Spices and Seasonings
Locals use a unique blend of spices and seasonings to give their food a specific bite and flavor exclusive to the region. A mixture of spices is often used in order to make sure the flavor of one spice does not dominate the other. A few spices and seasonings you may recognize are cayenne pepper, file powder, cumin, thyme, and parsley. Each one adds a special touch all its own, but when combined creates a meal bursting with warm, rich flavor.
Location
Due to the closeness to the Gulf of Mexico and other waterways, Louisiana cooks use a variety of seafood in their cuisine. With easy access to shrimp, crab, oysters, and a variety of fish, it only makes sense that many specialties include seafood. Louisiana cooks also rely heavily on the abundance of crops such as okra, assorted greens, and sweet potatoes.
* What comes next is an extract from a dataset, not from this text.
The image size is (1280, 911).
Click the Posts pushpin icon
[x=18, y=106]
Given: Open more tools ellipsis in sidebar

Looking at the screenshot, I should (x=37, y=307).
When combining all these resources together, you have a distinct cuisine that cannot be found anywhere else.
Influences
There are a multitude of cultural influences that have contributed to the distinct taste of Louisiana cuisine. These unique dishes have a touch of French, Spanish, African, Native American, and Italian influence, just to name a few. The cooking expertise from these different cultures, combined with the local Southern influences, bring about the evolution of this distinct cooking style.
Cooking Techniques
When you visit the South, you will notice a good deal of deep fried food. Just think about fried chicken and you can't help but picture a Southern kitchen. The term 'barbeque' can mean smoked and slow-cooked just as it could mean cooked with dry rubbed seasonings or sauces. It's all about the method. A good Southern cook will have a container for saving bacon grease nearby the stove. You'll find pastries and pie crusts baked with lard. Many dishes begin with a dark roux and the Holy Trinity of onion, celery, and green pepper. These methods are tried-and-true and most Louisiana cooks are wary of straying too far from the basics they learned from their ancestors.
When learning to cook like a Louisiana native, it’s important to immerse yourself in the culture and the techniques. There are tons of resources including recipes books, the internet, and cooking classes that will help you learn what you need to know. Everyone has their own cooking style, so there may be a few things you do differently. But, keep the basics and you'll be able to create a variety of Louisiana cuisine to impress your family and friends... and even a few locals!